The spatial adventure of home foreclosure continues: empty homes in the U.S. hurricane belt run the risk of becoming "wind-propelled debris" should they be hit by a future storm.
As the Associated Press reports, "communities at the epicenter of the nation's housing crisis are coming to realize that this year's hurricane season, which began this month, represents yet another pitfall." In other words, "hurricanes could make hazards of thousands of foreclosed-upon houses" – turning those homes into airborne projectiles.
Building-storms.
After all, the AP asks, "who will secure all the foreclosed homes if a storm does approach?"

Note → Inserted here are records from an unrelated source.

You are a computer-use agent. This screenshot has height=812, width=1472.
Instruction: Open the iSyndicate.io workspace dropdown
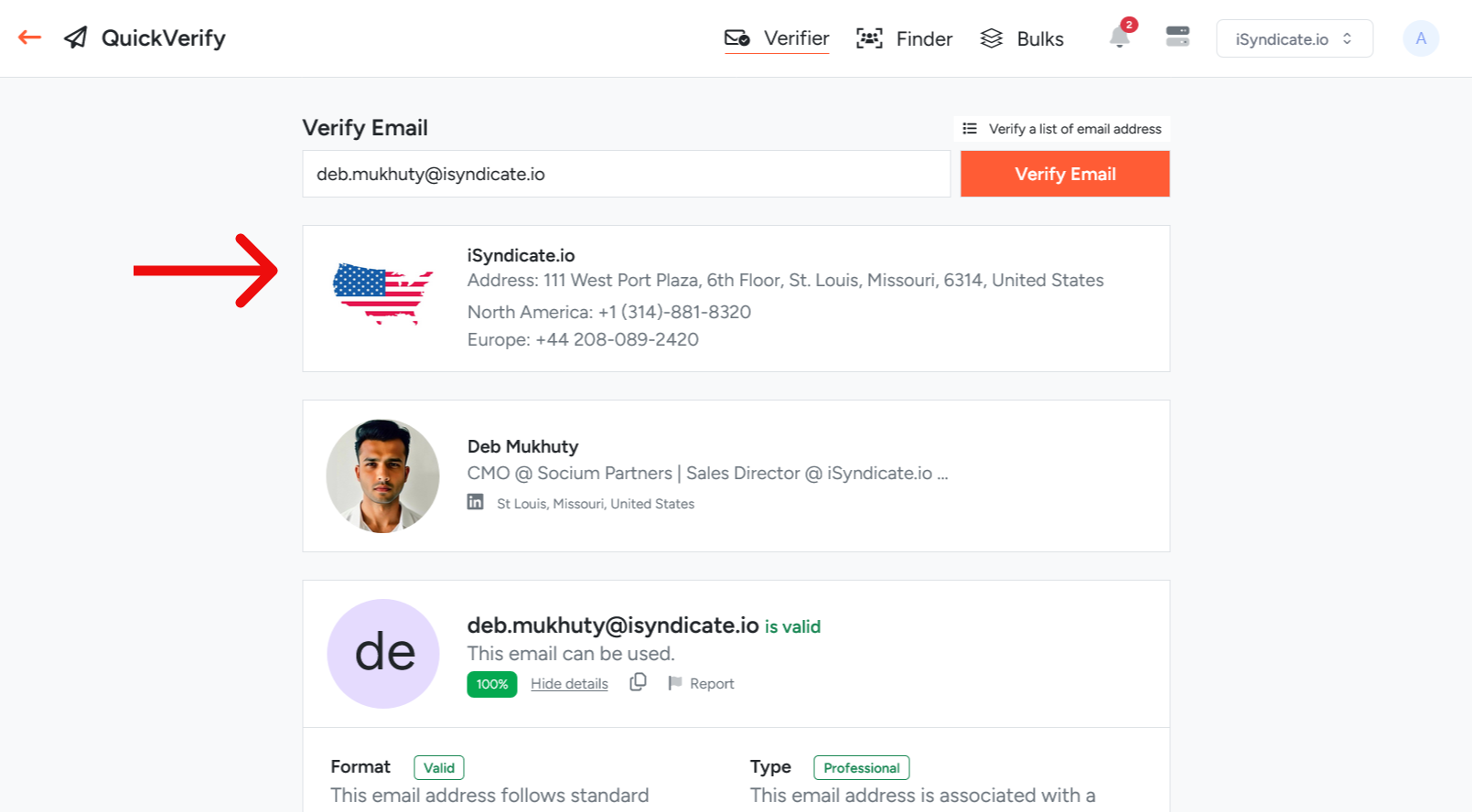pos(1294,39)
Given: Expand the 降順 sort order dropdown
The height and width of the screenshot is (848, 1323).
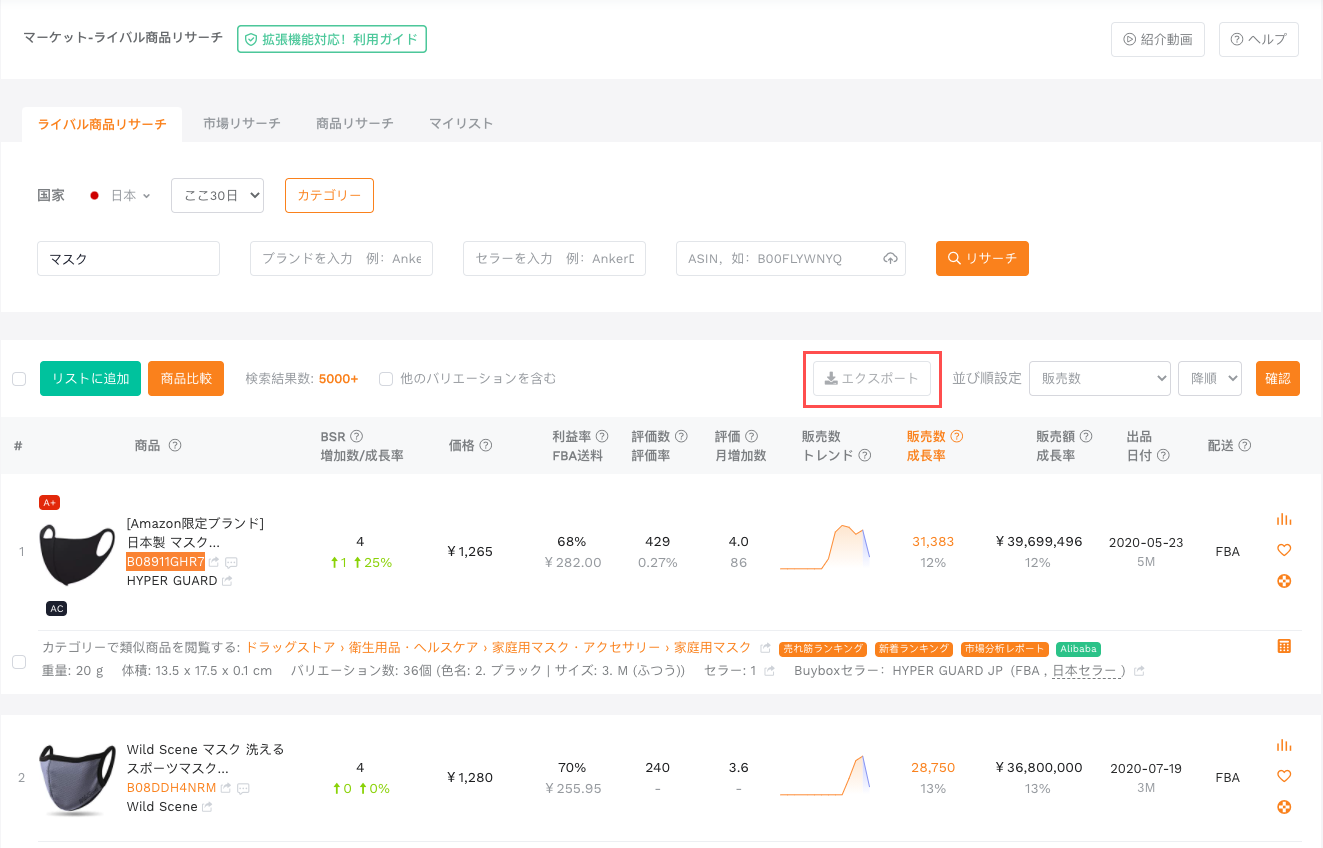Looking at the screenshot, I should point(1209,378).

It must be an eery feeling, I'd suspect, when you realize that all those empty houses sitting around you might someday be weaponized: latent storms of wood and vinyl siding just waiting for the moment when they can pick up and whirl through the streets, like something out of Transformers 3.
So do you tear the houses down in advance of a storm that might never arrive? Or do you surround your own house with vast nets and deflection shields for protection against the inevitable debris?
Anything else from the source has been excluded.